2) Concealment of treatment allocation

3) Blinding of the intervention provider, recipient and outcome assessor

4) Completeness of outcome data (e.g. are these reported for all groups, was intention to treat analysis carried out) and if the treatment and placebo groups were balanced in terms of number of treatments received and time spent in therapy

5) Selective reporting bias (e.g. were all pre‐specified outcomes reported)

6) Other sources of possible bias

7) Overall risk of bias (with reference to the outcome of the judgements made for potential risks of bias criteria 1 to 6, we will assess the direction and magnitude of the bias and the possible impact this may have on the findings through sensitivity analysis).

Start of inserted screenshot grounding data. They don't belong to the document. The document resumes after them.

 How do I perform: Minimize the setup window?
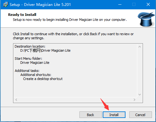(x=120, y=5)
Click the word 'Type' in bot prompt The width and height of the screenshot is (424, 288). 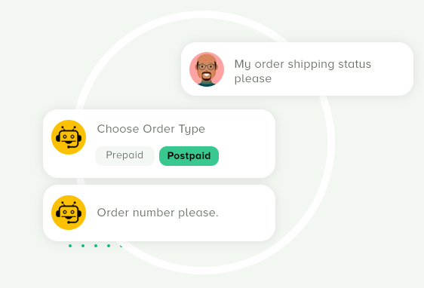(x=192, y=130)
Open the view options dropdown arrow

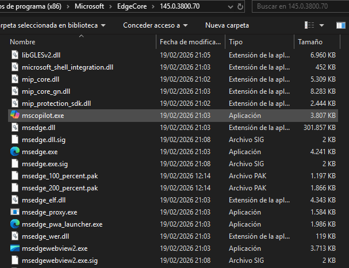(322, 26)
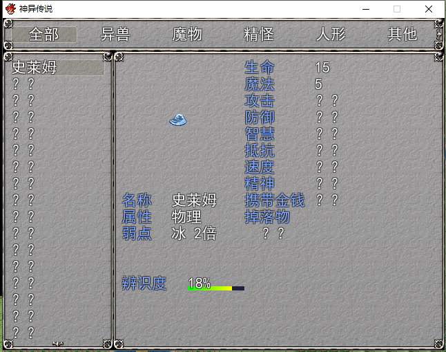Image resolution: width=446 pixels, height=352 pixels.
Task: Open the 魔物 category tab
Action: [x=187, y=35]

For each component the trials will be classified as 'yes' (low risk of bias), 'no' (high risk of bias) or 'unclear' (if there is insufficient information provided in the article to make a decision). If it is unclear if the procedures are adequate, the authors of the article will be contacted to yield the necessary information to make this decision on methodological quality. If the necessary information cannot be retrieved the article will be classified as being at a high risk of bias. This process will also be completed by two review authors independently and any disagreements resolved through discussion and consensus.

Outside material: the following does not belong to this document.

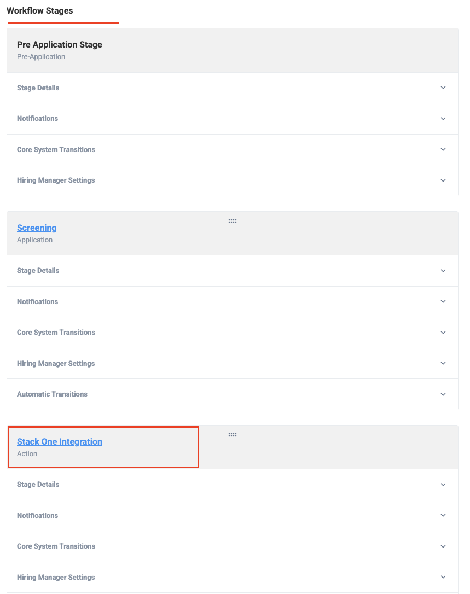The image size is (470, 594).
Task: Expand Automatic Transitions under Screening
Action: [233, 394]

Measures of treatment effect

The data extracted from the studies included in the review will be entered into RevMan 5. A summary table describing the study characteristics will be completed. For continuous data, the weighted mean difference in end point scores between groups using the same self report questionnaires (such as the McGill Pain Questionnaire and Fibromyalgia Impact Questionnaire) will be calculated with 95% confidence intervals. Standardised mean differences will be calculated when different scales are used to measure end point scores. For dichotomous data, a 2x2 contingency table will be compiled including the number of participants with each outcome event and risk ratios (RR) with 95% confidence intervals.

Unit of analysis issues

Cross over trials will be excluded from this review as a 'washout' period is not possible after a mind‐body intervention.

Dealing with missing data

All data collected on participants will be analysed in the group to which participants were allocated whether the participant received the intervention or not. Where possible the original investigators will be contacted to request any missing data. If this approach is not possible, the impact of including the study in the overall assessment of the results will be explored using a sensitivity analysis.

Assessment of heterogeneity

The heterogeneity of trials will be assessed using forest plots and I2 statistic calculated using RevMan 5. A cut off point of I2 > 50% and a P value of <0.10 from the chi‐square test will be used to determine if significant heterogeneity is found between the trials. The possible reasons for the heterogeneity will be explored. If there is a high degree of heterogeneity the review will be completed without conducting a meta‐analysis of the results.             

Assessment of reporting biases

Funnel plots will be used to identify potential reporting bias. Reasons for any asymmetry in the funnel plot will be explored.

Data synthesis

In the absence of statistical heterogeneity a fixed‐effect model of meta‐analysis will be used for combining data. If heterogeneity is found, a sensitivity analysis will be completed and followed by a random effects model for meta‐analysis if appropriate.

Subgroup analysis and investigation of heterogeneity

In order to meet the objectives of this review the following sub‐group analyses will be completed if a sufficient number of studies are found.

  • Comparison of the different types of mind and body therapies

  • Comparison of the efficacy of mind and body therapies at 1, 3 and 6 month follow‐up.

Sensitivity analysis

Sensitivity analyses will be conducted to explore the effect of trial quality and intervention duration on the findings. Studies rated as being of poor quality (e.g. where selection and attrition bias is rated as inadequate or unclear) will be excluded from the analysis to explore if there is any difference found in the overall result after the removal of this data.

Grading of evidence and Summary of Findings tables

The data will be presented using the GRADE Approach and Summary of Findings tables (Higgins 2008).